The Department of Justice`s ada information line answers questions about ADA requirements. It is available to businesses, state and local governments, and the public. Call 1-800-514-0301 (TTY: 1-800-514-0383). Q. Does the ADA require me to post a notice explaining the requirements? As the ADA establishes overlapping responsibilities in both the EEOC and the DOJ for employment by state and local governments, federal enforcement efforts are coordinated by the EEOC and the DOJ to avoid duplication of investigative and enforcement activities. Since some private and public employers are already covered by non-discrimination and affirmative action requirements under the Rehabilitation Act 1973, the EEOC, the Ministry of Justice and the Ministry of Labour also coordinate enforcement efforts under the ADA and the Rehabilitation Act. The Commission also recognizes that misunderstandings can lead to differences and disputes over ADA requirements between employers and persons with disabilities. Such disputes can often be resolved more effectively through informal negotiation or mediation than through the formal ada enforcement process. Accordingly, the EEOC will encourage the efforts of employers and persons with disabilities to resolve these disputes through alternative dispute resolution methods, provided that such efforts do not deprive anyone of the legal rights provided by law. Q.

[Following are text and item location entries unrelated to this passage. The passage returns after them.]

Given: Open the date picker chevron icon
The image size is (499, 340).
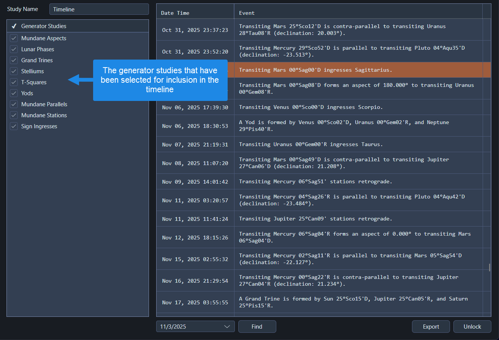Looking at the screenshot, I should pyautogui.click(x=227, y=326).
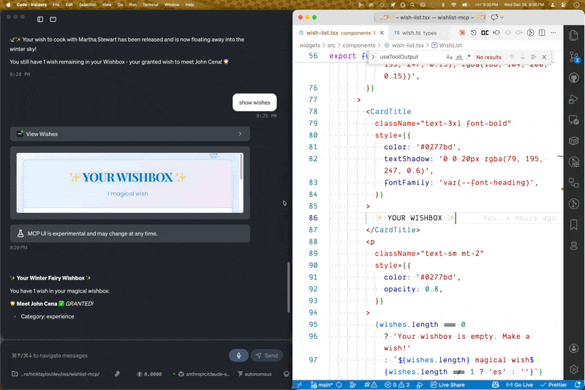Toggle Match Whole Word in find widget
This screenshot has width=585, height=390.
458,57
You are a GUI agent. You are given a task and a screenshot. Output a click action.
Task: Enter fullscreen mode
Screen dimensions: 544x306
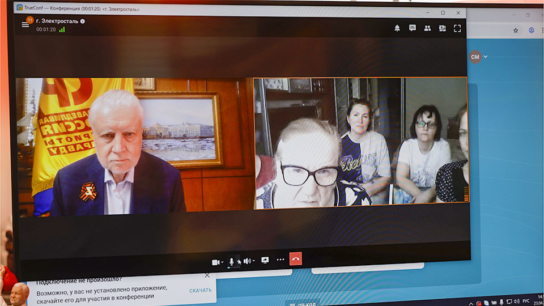[x=457, y=28]
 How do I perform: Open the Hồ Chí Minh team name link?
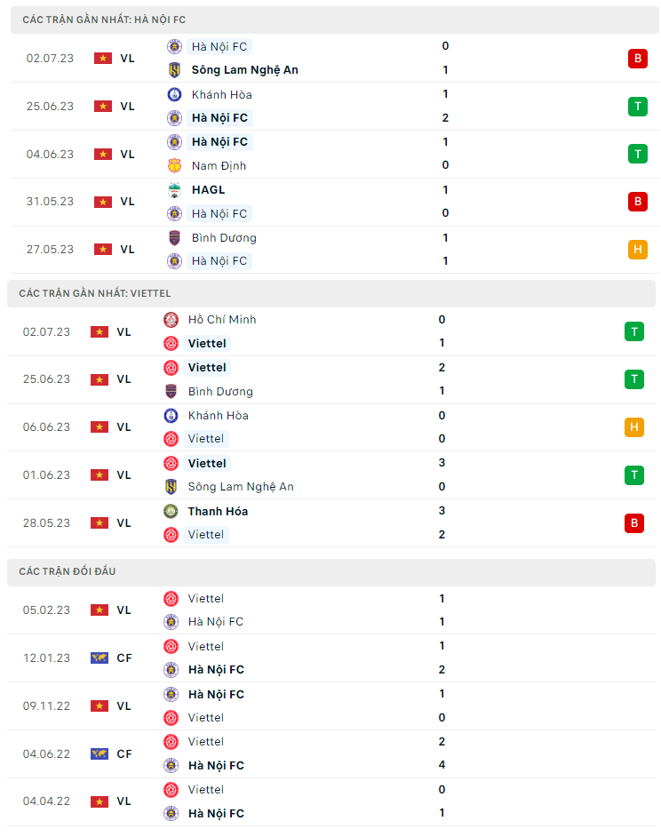coord(222,320)
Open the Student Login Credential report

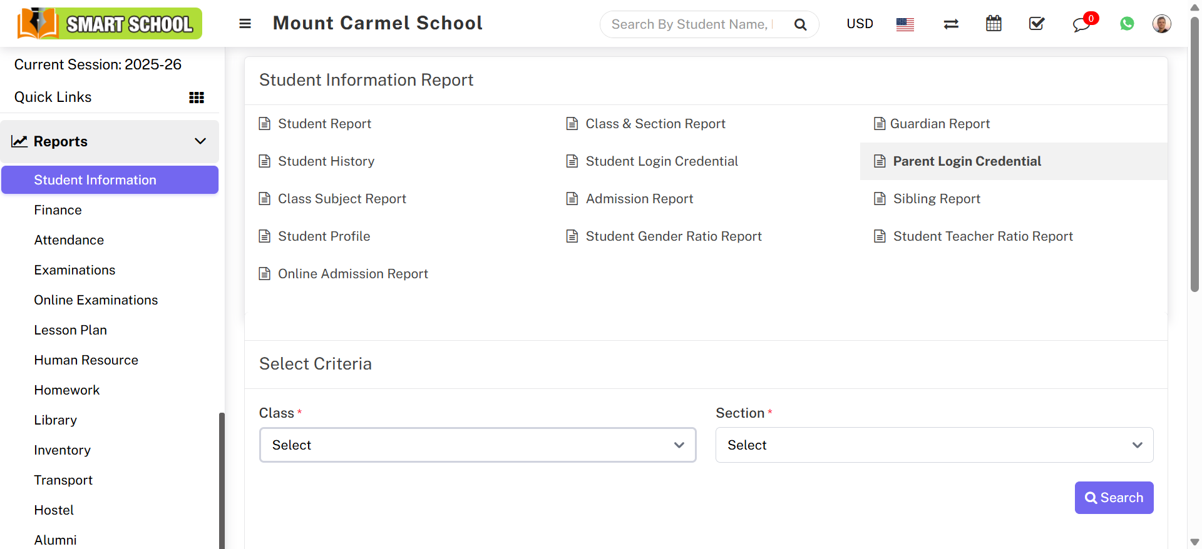[661, 161]
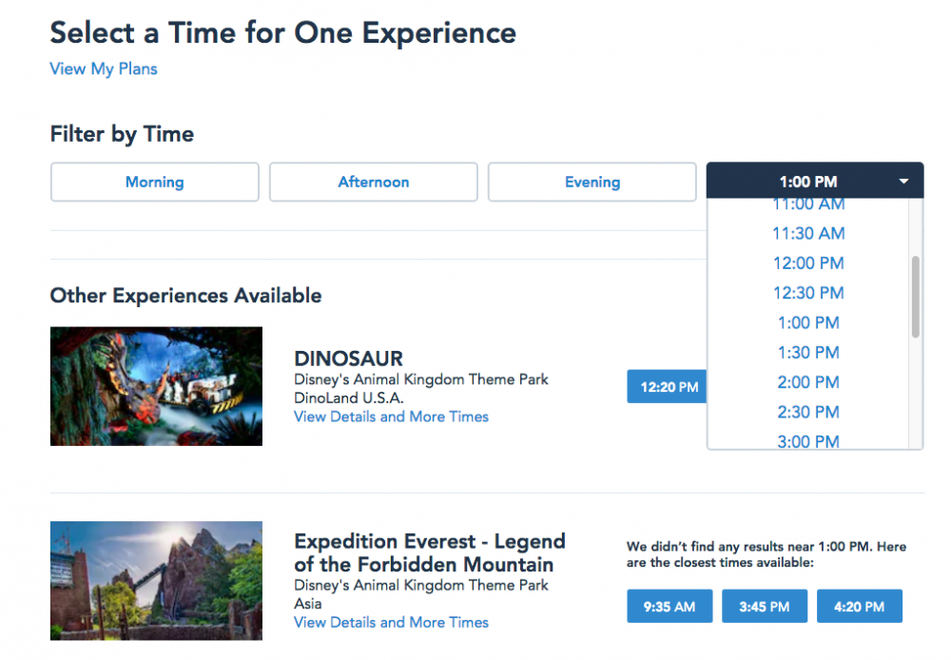The height and width of the screenshot is (660, 951).
Task: Choose 1:30 PM from the time list
Action: click(x=808, y=353)
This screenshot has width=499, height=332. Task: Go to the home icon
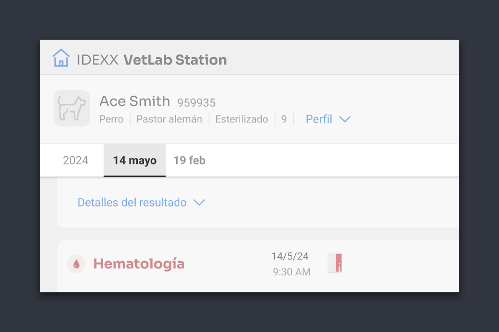pyautogui.click(x=61, y=58)
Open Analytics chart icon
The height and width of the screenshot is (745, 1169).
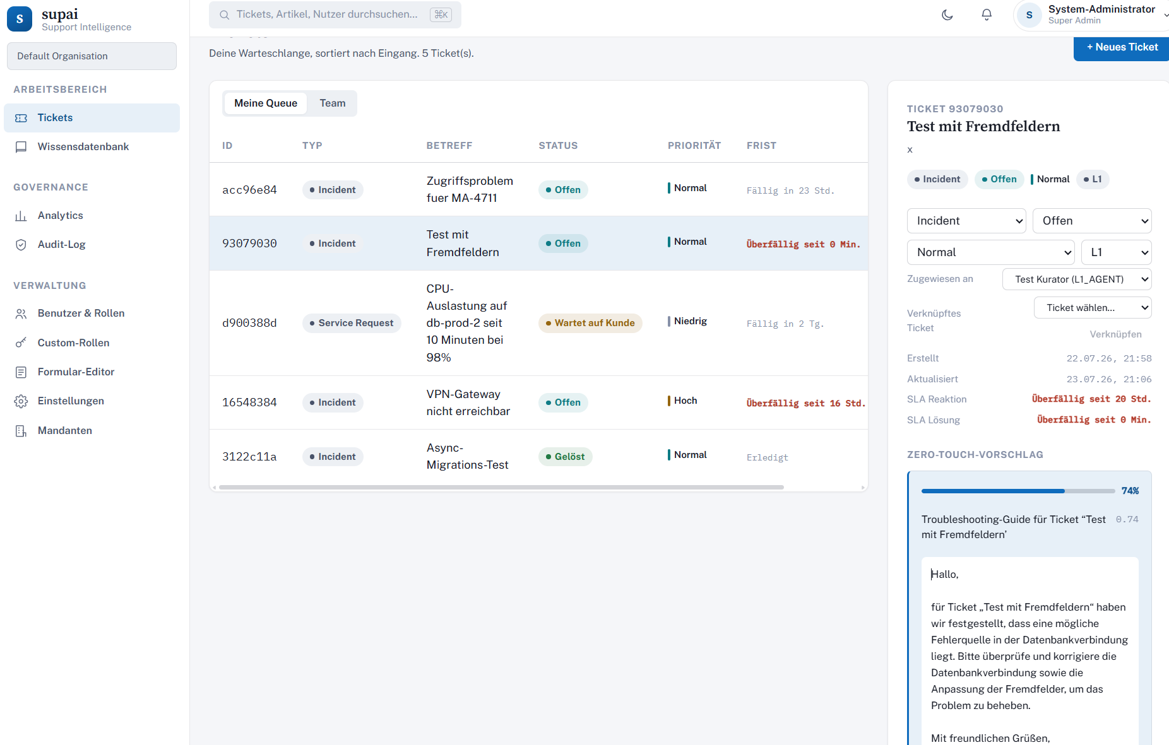21,216
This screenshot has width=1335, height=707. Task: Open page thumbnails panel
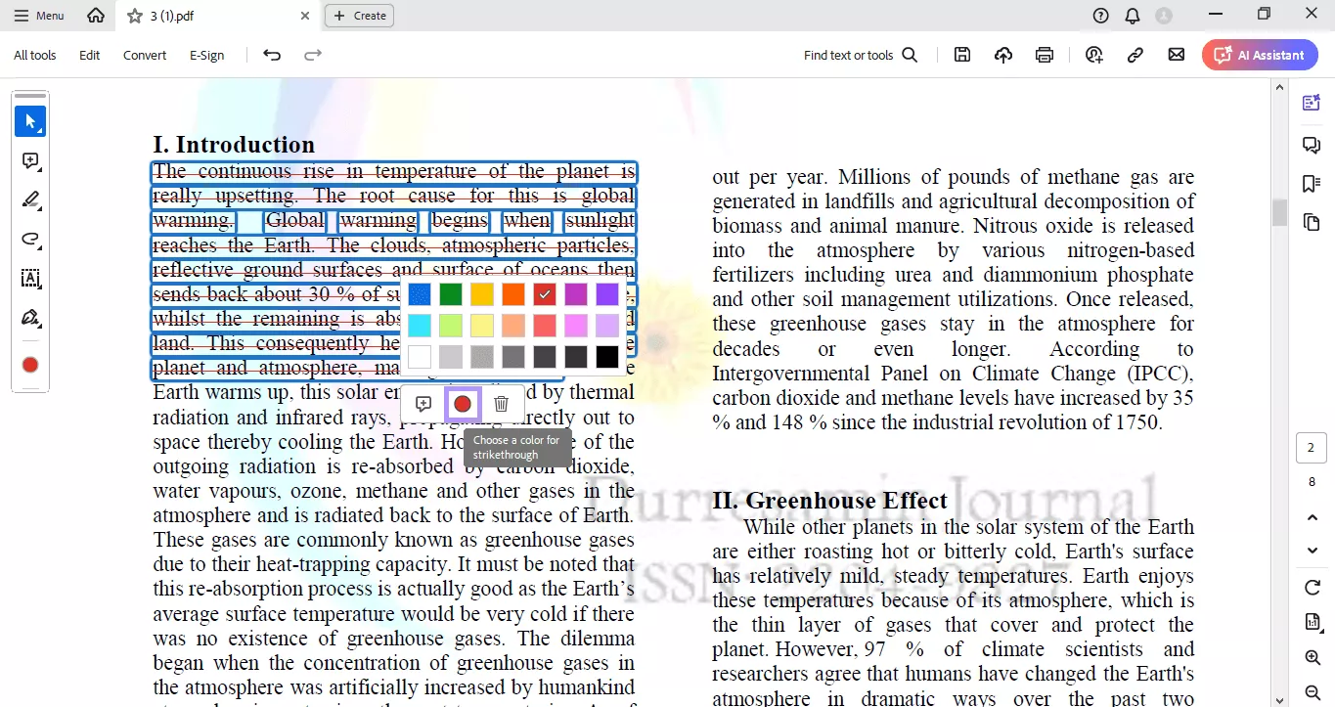coord(1312,222)
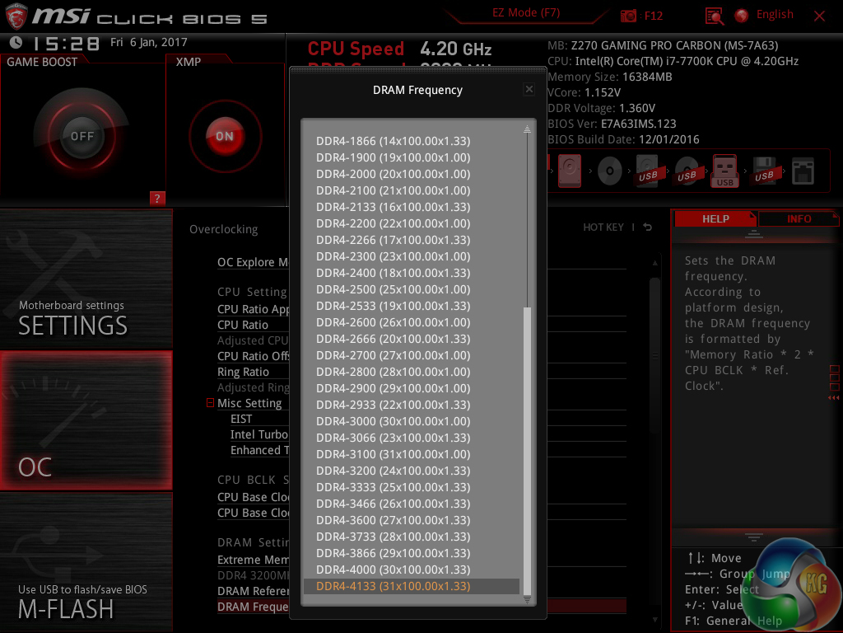
Task: Toggle the XMP profile button
Action: point(225,136)
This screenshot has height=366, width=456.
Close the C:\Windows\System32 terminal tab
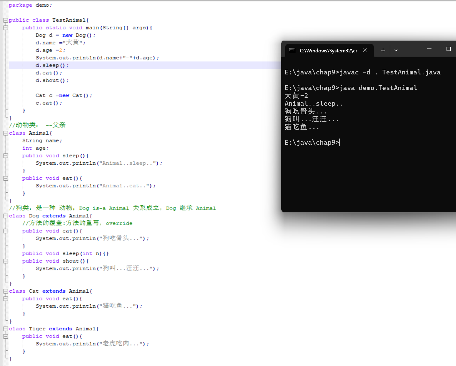point(365,50)
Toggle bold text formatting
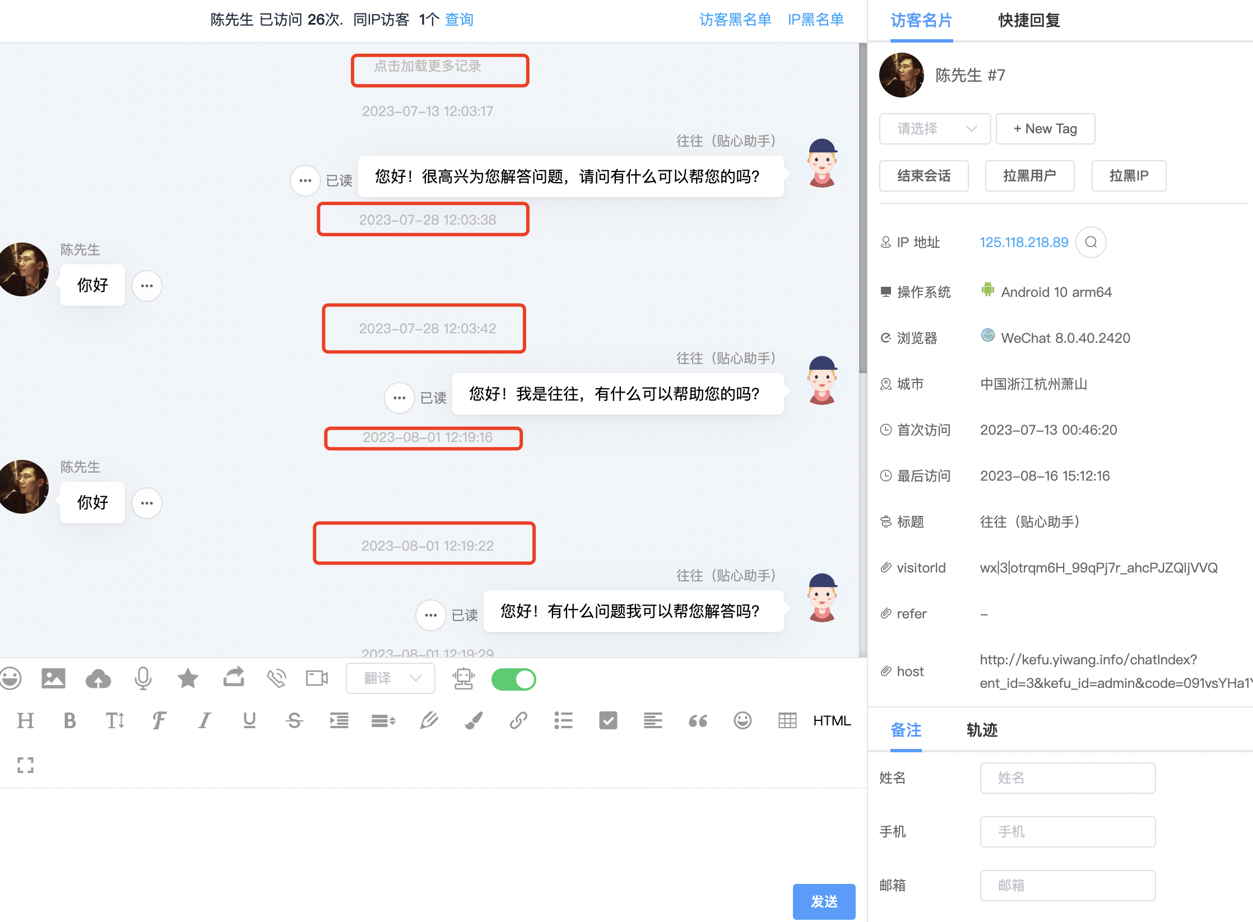The image size is (1253, 922). (x=70, y=720)
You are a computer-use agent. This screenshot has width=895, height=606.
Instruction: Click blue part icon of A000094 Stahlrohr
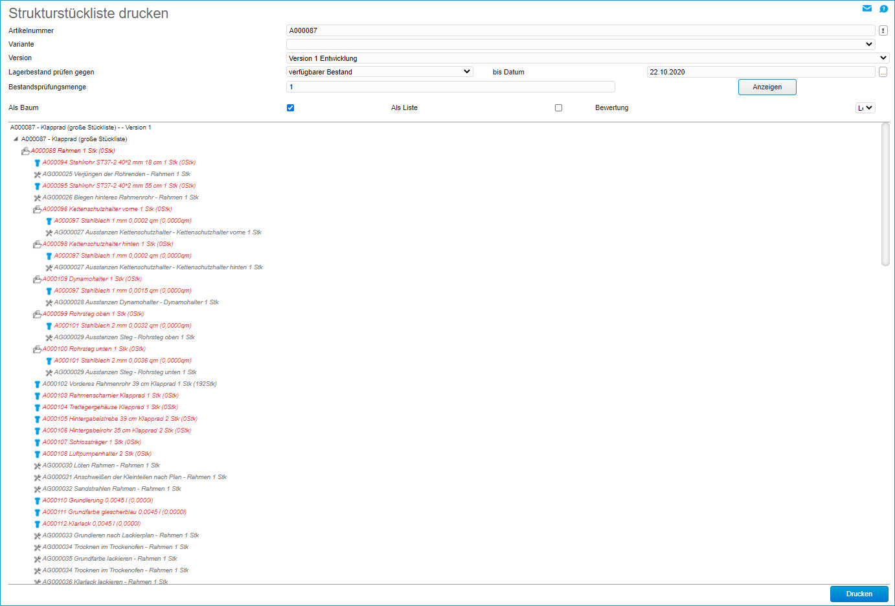pos(37,163)
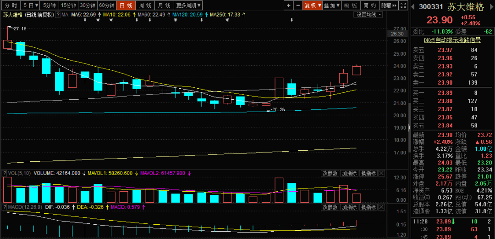495x239 pixels.
Task: Toggle the 画线 drawing mode
Action: pos(350,6)
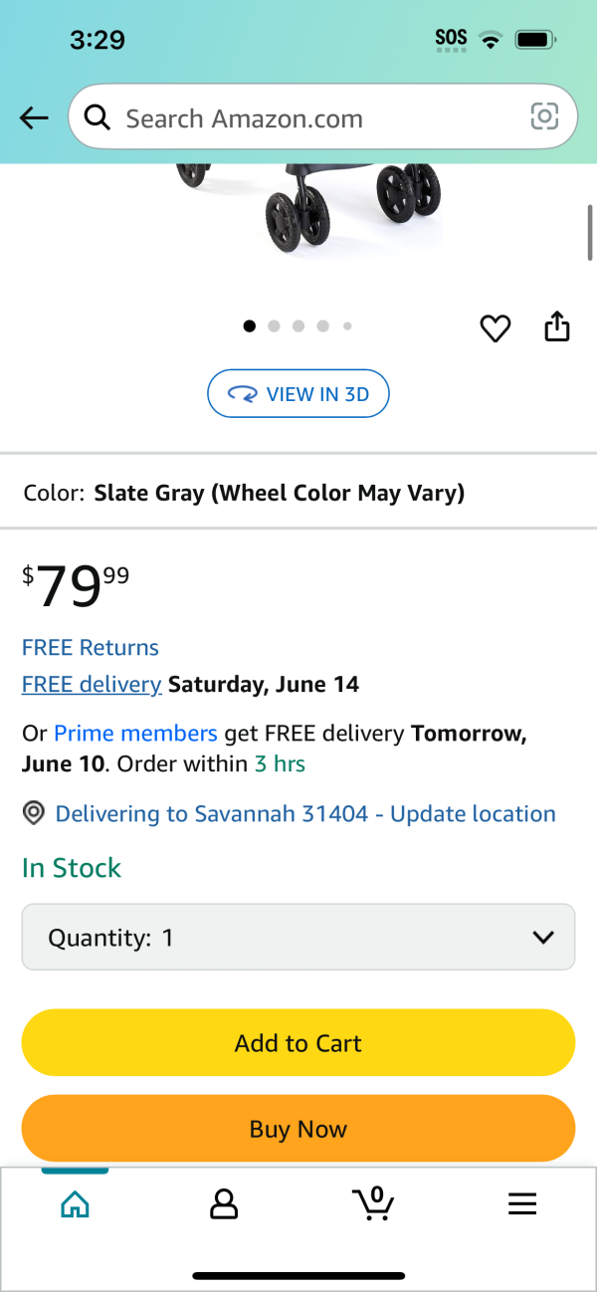Add item to wishlist with heart icon
597x1292 pixels.
[495, 328]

Under the ADA, can an employer refuse to hire someone or fire a current employee who uses drugs illegally? The latter title contains a variety of provisions relating to the ADA as a whole, including its relationship to other laws, state immunity, its impact on insurance providers and benefits, the prohibition of retaliation and coercion, the use of illegal drugs, and attorneys` fees. This title also contains a list of certain conditions that should not be considered disabilities. One. The Rehabilitation Act of 1973 prohibits discrimination on the basis of disability by the federal government, federal contractors and recipients of federal financial assistance. If you were covered by the Rehabilitation Act before the ADA was passed, the ADA has no effect on that coverage. Many of the provisions contained in the ADA are based on section 504 of the Rehabilitation Act and its implementing provisions. If you receive federal financial assistance and comply with section 504, you are likely to meet ADA requirements that affect employment, except in areas where the ADA contains additional requirements. Your non-discrimination requirements as a federal contractor under section 503 of the Rehabilitation Act are essentially the same as those of the ADA; However, they still have additional requirements for affirmative action under Section 503 that do not exist under the ADA.